THE TASKS ->
a) Does the blog post on gradient descent support each of these statements: (i) Grad is a calculus method for vectors, (ii) differentiation is described as vector calculus, (iii) in the linear regression optimization example, the data points <xi, yi> are the variables? For each, answer yes or no and quote the words from the blog post that decide it.
b) Could you output the records from the line containing "This screenshot has width=494, height=708." down through the line containing "click(x=364, y=92)", both lines included, as a two-column CSV with the columns request and answer? Give one row per request, with its text and its answer each in a single quoted field and line breaks turned into spaces.

EXTRACT PROVIDED ->
○ ○ ○
The Power of Gradient Descent in Machine Learning

Helping the ML models to minimize the error

Rohan Dawkhar
9 min readJun 27, 2021
Image captured by me :D

Table of Contents -

  1. What are optimization problems in ML ?
  2. Traditional Methods : (a) Differentiation (b) Grad
  3. Maxima and Minima
  4. Why the need for Gradient Descent algorithm ?
  5. Gradient Descent
    (a) Geometric intuition
    (b) Learning rate
    (c) Oscillation problem
    (d) Limitations of Gradient Descent
  6. Stochastic Gradient Descent
  7. Other optimizers
  8. References

1. What are optimization problems in ML ?

Optimization problems are the problems, solved to find an optimal solution from multiple possible solutions through minimizing or maximizing, according to the specific task. Example :- Minimum cost, maximum profit, etc.
In the context of Machine Learning, these are the problems, which are solved to minimize the error or maximize the accuracy of the models with the help of the model’s parameters.
Example of an optimization problem in which <xi, yi> will be the constants as these are the data points from the dataset which are already given. Variable here will be ‘w’ weights which needs to be minimized to get optimal weight w*.

w* is the optimal weight parameter from all the parameters w
Optimization problem of Linear Regression

2. Traditional Methods

Before the Gradient Descent method, people use to solve optimization problems with the help of different methods. This was before the presence of computers. So it was very hard to solve complex optimization problems. I will explain two methods which were used extensively before the pre computers era.

(a) Differentiation

Differentiation is rate of change of a function. dy/dx is the rate of change of y with respect to x. We can call dy/dx as f(x) too. It is scalar calculus.
Geometrically, differentiation is the slope of the tangent to the function f(x).
Differentiation can be used to find out minima and/or maxima of the equations. One example is given in the upcoming 3rd point of this blog.

Must know basics of differentiation

All of the modern Deep Learning is nothing but applying Chain Rule -Jeff Dean(American computer scientist and software engineer).

(b) Grad

Grad is also a calculus method but of vectors. Differentiation is a scalar calculus. Symbol of Grad is ∇ and it is also known as Del.
○ ○ ○
EXCERPTED RECORDS ->
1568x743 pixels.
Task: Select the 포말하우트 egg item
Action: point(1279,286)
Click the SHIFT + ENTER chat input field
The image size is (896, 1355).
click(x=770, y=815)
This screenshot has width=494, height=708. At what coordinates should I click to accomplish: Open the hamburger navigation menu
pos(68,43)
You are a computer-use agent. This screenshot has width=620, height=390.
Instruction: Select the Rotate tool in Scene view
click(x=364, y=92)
○ ○ ○
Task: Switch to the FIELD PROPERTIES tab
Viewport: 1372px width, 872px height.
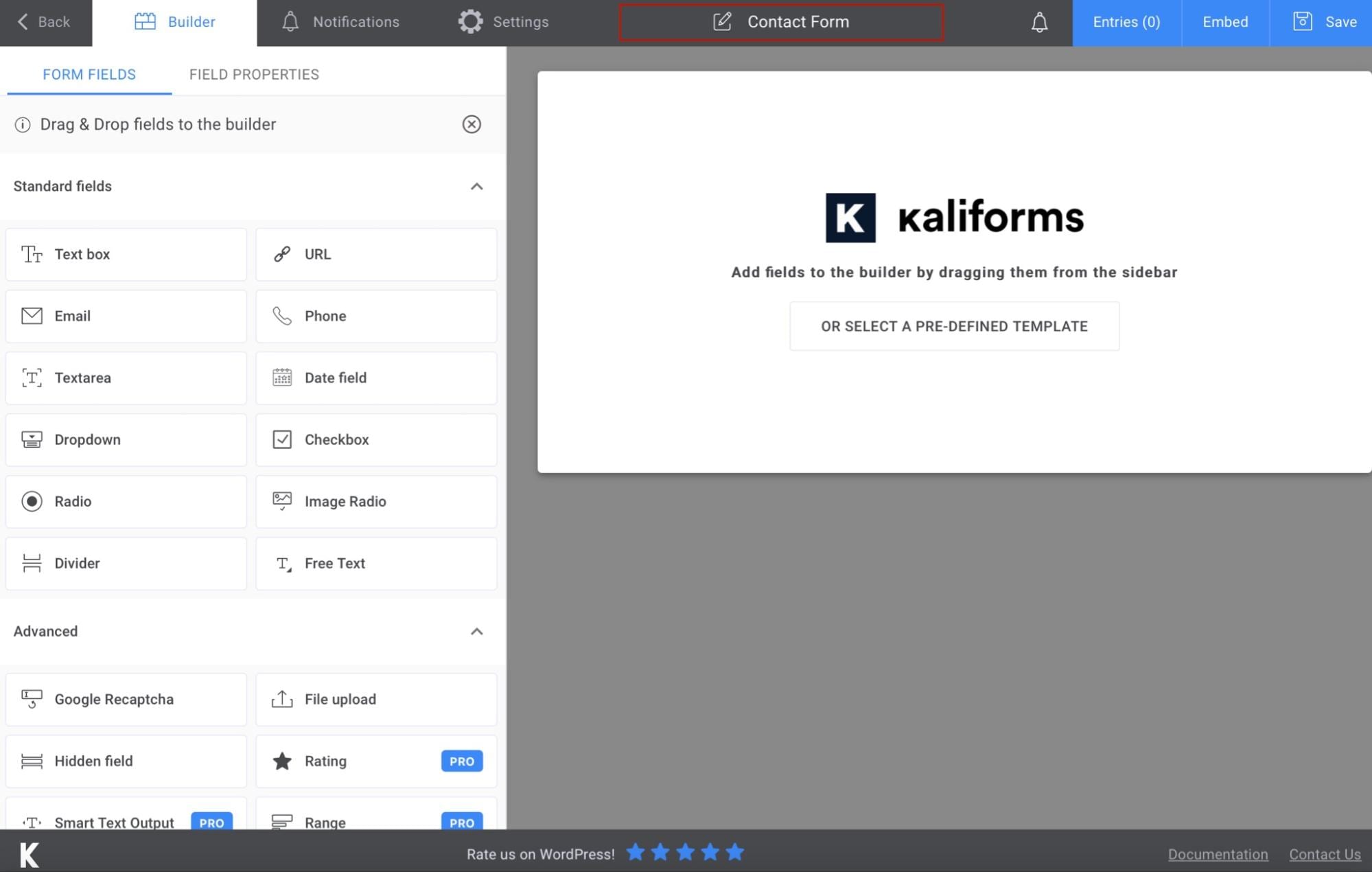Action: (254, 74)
○ ○ ○
ANSWERS TO THE PROBLEMS ->
a)
(i) Yes: "Grad is also a calculus method but of vectors."
(ii) No: "Differentiation is a scalar calculus."
(iii) No: "<xi, yi> will be the constants as these are the data points from the dataset which are already given."

b)
request,answer
"This screenshot has width=494, height=708. At what coordinates should I click to accomplish: Open the hamburger navigation menu","pos(68,43)"
"You are a computer-use agent. This screenshot has width=620, height=390. Instruction: Select the Rotate tool in Scene view","click(x=364, y=92)"